# GIVEN DATA
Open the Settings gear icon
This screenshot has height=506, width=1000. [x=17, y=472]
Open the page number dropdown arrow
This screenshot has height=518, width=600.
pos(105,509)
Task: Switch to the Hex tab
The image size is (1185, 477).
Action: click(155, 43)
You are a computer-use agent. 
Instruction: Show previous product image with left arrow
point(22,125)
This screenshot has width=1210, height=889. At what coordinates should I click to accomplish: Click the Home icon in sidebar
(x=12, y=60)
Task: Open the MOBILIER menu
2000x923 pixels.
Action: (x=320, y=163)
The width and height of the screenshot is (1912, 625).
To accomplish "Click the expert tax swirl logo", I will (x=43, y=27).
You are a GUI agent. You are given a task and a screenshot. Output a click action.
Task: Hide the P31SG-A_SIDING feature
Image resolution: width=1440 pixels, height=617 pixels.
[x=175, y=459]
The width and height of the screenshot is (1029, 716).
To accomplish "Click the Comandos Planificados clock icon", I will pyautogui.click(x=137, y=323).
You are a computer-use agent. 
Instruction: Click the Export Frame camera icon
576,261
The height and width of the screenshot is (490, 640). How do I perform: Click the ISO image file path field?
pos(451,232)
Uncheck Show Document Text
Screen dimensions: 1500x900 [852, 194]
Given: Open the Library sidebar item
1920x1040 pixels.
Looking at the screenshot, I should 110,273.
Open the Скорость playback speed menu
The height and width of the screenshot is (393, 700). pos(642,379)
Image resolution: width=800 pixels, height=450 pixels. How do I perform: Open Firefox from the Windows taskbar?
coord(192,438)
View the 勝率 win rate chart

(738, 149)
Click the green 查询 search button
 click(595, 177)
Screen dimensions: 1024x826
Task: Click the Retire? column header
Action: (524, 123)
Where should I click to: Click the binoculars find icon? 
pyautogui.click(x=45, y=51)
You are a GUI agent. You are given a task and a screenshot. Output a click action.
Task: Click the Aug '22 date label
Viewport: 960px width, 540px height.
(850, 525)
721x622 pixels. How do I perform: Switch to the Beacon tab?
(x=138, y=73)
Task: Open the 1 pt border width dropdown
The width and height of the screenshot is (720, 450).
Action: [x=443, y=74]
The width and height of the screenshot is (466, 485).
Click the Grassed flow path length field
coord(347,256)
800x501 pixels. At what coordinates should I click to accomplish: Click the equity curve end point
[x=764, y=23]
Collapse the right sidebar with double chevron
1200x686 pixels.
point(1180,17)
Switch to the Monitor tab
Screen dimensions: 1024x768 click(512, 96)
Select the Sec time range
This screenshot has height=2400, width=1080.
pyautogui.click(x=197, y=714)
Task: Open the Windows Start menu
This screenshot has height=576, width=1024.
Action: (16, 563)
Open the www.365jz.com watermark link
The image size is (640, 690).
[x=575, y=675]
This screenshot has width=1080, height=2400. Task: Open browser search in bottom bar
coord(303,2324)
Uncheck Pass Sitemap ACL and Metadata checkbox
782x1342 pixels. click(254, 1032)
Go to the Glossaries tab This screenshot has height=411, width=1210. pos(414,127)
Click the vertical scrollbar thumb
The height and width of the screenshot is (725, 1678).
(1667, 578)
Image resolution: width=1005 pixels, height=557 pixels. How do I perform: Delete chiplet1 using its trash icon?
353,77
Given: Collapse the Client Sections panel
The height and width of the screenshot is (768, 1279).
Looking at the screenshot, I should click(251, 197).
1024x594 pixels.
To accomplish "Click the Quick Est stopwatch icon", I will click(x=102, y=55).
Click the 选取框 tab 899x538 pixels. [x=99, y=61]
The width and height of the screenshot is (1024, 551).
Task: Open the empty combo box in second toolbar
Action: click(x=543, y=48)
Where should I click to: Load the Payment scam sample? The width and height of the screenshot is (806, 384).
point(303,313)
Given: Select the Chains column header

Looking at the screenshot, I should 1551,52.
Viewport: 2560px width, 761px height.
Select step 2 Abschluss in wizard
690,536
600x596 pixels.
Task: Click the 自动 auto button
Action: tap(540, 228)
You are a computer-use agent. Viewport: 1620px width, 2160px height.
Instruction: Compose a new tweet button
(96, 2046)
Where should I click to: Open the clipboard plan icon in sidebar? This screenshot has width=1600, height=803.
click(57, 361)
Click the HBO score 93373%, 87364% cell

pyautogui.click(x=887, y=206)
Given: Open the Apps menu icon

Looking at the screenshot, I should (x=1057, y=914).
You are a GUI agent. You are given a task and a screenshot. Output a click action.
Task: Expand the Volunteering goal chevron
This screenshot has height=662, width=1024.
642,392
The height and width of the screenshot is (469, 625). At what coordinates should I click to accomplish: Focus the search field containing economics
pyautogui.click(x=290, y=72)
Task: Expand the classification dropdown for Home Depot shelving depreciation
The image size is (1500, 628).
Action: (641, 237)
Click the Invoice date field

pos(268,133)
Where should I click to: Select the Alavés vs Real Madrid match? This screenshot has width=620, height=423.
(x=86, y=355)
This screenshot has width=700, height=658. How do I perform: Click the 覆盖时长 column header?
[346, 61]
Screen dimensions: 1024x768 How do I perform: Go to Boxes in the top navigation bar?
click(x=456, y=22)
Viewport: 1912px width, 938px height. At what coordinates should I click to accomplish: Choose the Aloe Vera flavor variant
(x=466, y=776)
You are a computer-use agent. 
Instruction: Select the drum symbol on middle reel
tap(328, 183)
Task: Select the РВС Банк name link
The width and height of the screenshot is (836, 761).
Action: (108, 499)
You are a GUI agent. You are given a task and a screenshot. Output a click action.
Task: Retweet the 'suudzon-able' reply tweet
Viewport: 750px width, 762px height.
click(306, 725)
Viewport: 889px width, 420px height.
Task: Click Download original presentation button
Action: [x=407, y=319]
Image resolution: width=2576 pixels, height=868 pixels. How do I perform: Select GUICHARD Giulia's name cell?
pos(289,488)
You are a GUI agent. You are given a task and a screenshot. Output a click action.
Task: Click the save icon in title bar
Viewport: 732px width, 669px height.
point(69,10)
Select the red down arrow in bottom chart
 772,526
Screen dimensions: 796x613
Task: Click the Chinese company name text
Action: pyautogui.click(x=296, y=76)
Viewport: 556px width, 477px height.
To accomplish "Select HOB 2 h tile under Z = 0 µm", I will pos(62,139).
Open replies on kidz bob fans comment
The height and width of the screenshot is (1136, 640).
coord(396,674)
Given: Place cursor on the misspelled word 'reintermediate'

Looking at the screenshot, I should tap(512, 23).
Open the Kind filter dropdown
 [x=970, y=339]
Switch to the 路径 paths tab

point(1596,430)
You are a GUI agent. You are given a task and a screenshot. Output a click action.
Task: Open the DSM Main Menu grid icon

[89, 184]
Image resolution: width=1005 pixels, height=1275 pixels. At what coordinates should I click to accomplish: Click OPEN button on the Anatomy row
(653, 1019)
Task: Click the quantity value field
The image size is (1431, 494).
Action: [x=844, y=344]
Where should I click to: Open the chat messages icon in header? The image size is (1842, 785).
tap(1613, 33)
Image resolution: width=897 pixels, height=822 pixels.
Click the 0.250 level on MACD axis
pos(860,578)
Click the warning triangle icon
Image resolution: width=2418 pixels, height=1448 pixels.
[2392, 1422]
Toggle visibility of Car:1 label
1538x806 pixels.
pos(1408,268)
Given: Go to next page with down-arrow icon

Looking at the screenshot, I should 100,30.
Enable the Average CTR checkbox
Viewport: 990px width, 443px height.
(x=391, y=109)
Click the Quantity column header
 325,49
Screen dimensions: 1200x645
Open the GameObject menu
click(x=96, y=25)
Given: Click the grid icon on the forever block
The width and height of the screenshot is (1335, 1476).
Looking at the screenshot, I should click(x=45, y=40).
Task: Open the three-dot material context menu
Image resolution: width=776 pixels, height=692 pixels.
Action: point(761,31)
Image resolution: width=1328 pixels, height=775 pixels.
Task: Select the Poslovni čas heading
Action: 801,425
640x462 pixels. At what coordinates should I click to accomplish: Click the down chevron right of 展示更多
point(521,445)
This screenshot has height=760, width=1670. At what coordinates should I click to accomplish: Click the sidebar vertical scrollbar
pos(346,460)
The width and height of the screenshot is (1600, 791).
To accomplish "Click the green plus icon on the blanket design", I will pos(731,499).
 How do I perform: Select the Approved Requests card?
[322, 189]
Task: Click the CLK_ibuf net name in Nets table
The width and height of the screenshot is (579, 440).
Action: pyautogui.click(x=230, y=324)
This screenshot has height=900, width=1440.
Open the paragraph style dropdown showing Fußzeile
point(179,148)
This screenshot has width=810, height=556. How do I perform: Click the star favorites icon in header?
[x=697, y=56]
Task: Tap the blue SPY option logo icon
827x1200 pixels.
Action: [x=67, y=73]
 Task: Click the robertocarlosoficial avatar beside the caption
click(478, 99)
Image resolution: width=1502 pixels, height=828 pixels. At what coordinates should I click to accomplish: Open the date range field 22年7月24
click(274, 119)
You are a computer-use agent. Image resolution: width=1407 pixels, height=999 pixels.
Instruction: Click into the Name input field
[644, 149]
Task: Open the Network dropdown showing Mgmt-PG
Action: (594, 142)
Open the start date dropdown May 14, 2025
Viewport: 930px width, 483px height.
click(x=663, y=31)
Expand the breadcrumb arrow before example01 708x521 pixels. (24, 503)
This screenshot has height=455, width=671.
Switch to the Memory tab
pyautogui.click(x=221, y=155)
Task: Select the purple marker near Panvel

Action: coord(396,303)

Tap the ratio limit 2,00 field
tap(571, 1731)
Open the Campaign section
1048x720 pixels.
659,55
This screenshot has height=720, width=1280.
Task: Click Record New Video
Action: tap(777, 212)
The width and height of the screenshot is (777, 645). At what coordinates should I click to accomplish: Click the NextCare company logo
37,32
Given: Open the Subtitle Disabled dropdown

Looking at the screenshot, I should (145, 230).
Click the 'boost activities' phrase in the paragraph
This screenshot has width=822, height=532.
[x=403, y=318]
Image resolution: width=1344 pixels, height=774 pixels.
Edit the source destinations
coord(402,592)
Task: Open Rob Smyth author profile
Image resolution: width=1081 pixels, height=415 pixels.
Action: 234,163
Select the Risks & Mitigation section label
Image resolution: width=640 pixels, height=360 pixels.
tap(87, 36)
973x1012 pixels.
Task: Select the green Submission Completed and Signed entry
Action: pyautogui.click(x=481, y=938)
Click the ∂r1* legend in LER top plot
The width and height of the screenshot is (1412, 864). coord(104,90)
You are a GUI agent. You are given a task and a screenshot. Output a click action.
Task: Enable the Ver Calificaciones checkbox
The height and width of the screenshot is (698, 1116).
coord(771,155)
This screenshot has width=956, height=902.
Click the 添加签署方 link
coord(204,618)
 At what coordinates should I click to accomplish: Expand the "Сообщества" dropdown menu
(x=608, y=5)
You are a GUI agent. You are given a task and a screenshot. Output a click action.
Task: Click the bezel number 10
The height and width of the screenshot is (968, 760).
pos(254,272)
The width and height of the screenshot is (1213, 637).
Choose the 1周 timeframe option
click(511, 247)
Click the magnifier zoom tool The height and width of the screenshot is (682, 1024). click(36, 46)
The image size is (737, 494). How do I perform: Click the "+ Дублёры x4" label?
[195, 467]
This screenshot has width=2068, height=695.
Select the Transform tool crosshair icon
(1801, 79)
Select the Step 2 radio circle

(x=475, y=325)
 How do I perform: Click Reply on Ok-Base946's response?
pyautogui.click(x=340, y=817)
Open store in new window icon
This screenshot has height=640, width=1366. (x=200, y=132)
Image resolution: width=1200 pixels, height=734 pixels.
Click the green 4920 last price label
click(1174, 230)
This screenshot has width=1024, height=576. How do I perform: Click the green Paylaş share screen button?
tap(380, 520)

# WORK REQUEST
Repeat exactly the lines from the line containing "The image size is (737, 494)." through the end of the listing above; both boundary lines are part of the output.

# WRITTEN ANSWER
The image size is (737, 494). How do I perform: Click the "+ Дублёры x4" label?
[195, 467]
This screenshot has width=2068, height=695.
Select the Transform tool crosshair icon
(1801, 79)
Select the Step 2 radio circle

(x=475, y=325)
 How do I perform: Click Reply on Ok-Base946's response?
pyautogui.click(x=340, y=817)
Open store in new window icon
This screenshot has height=640, width=1366. (x=200, y=132)
Image resolution: width=1200 pixels, height=734 pixels.
Click the green 4920 last price label
click(1174, 230)
This screenshot has width=1024, height=576. How do I perform: Click the green Paylaş share screen button?
tap(380, 520)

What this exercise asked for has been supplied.